• **Dataset records**
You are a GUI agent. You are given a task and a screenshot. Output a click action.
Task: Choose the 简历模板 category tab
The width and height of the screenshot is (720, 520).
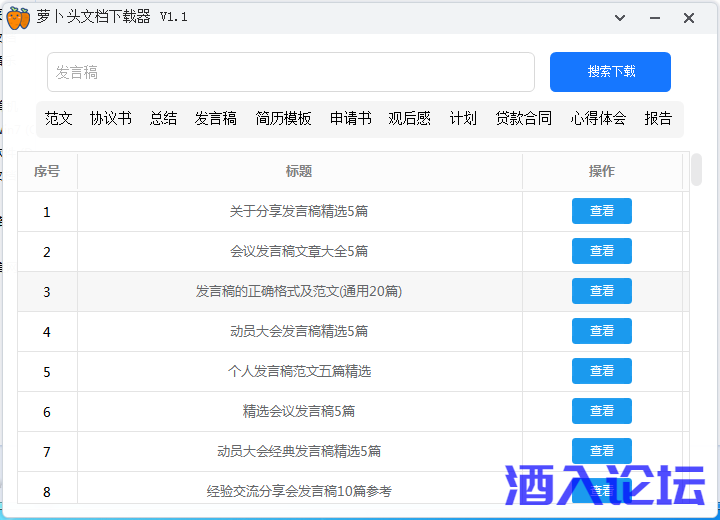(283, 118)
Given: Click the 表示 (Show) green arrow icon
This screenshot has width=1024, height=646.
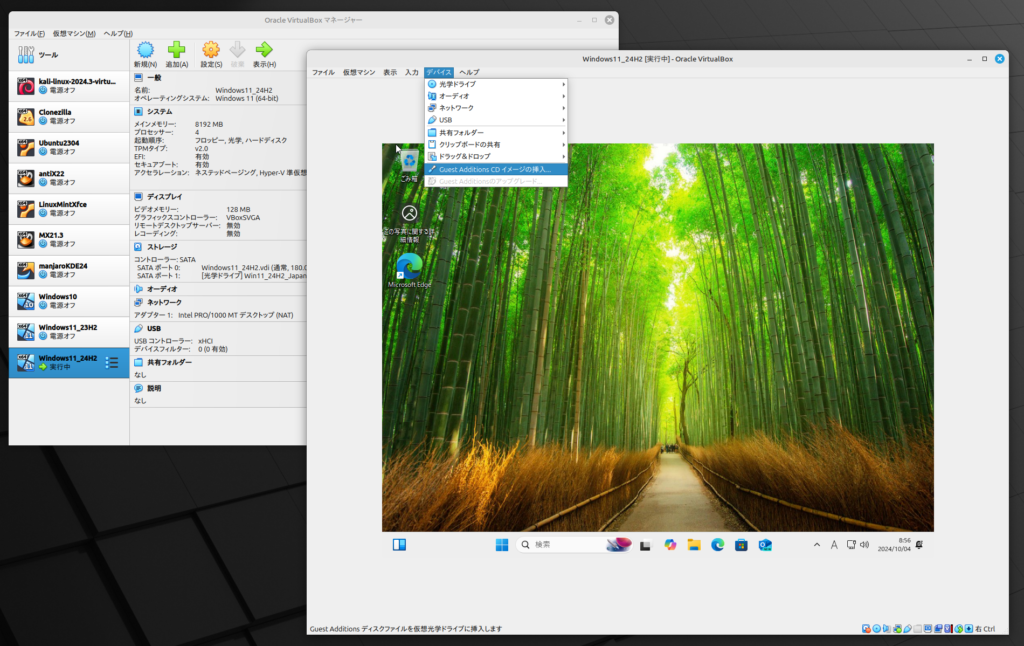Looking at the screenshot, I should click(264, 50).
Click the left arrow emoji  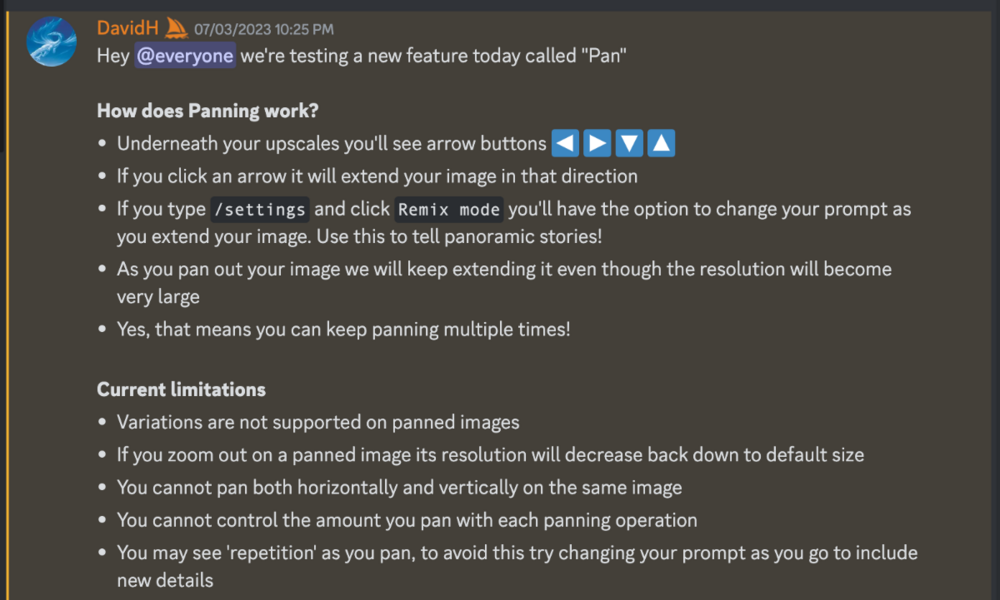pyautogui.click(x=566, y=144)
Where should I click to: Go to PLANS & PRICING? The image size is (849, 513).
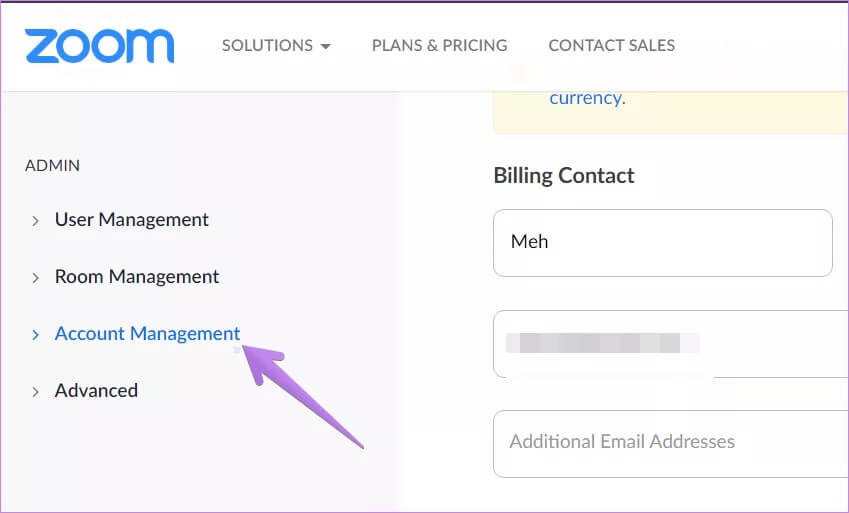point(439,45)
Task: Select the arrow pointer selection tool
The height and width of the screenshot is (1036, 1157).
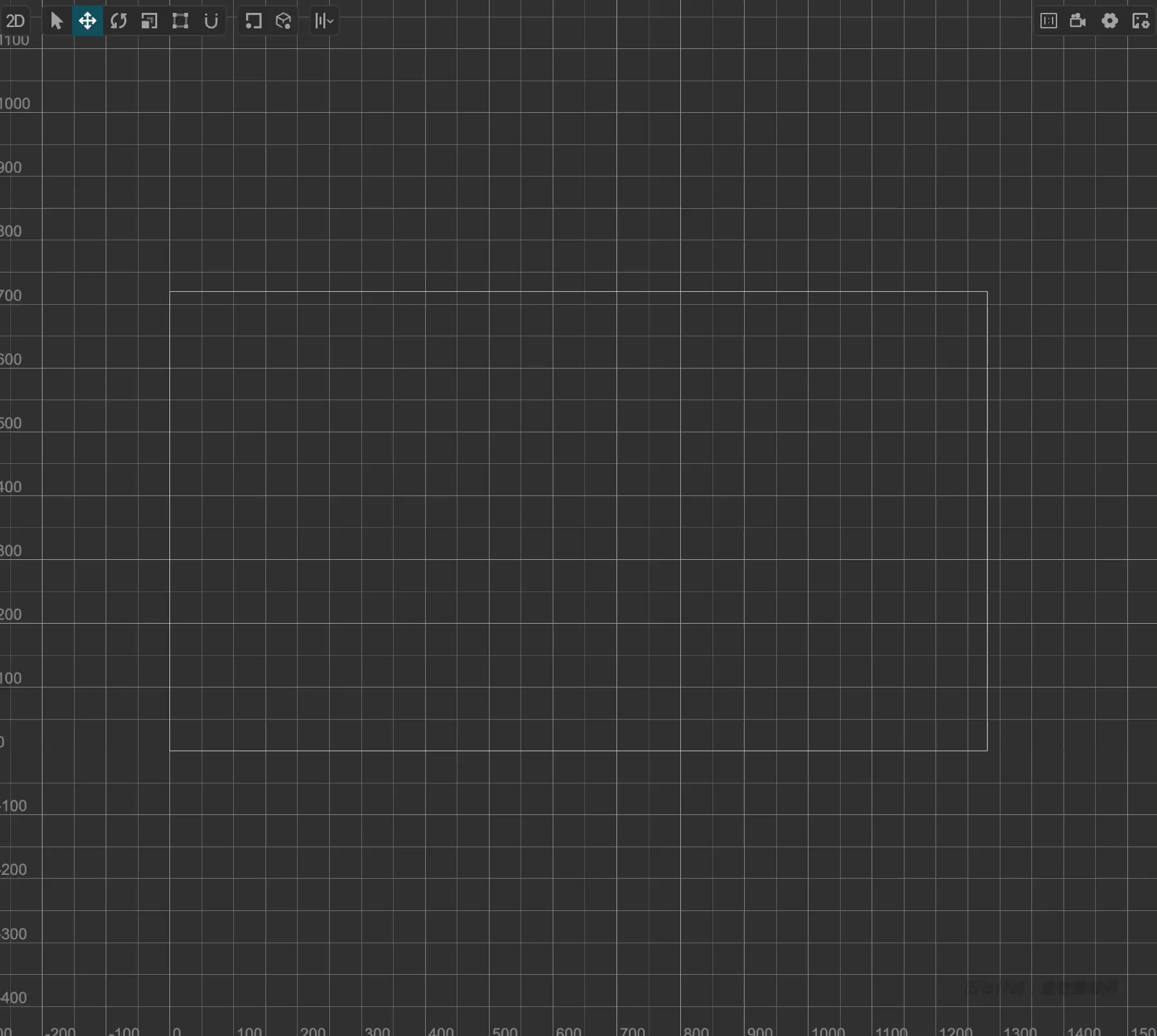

• **Task instructions**
All that is wanted is the run of lines from the start of the material through the line that holds "Given: Click the 表示 (Show) green arrow icon", retyped exactly, with no pictures.

• **Worked solution**
You are a GUI agent. You are given a task and a screenshot. Output a click action.
Task: Choose the 简历模板 category tab
The width and height of the screenshot is (720, 520).
(283, 118)
Given: Click the 表示 (Show) green arrow icon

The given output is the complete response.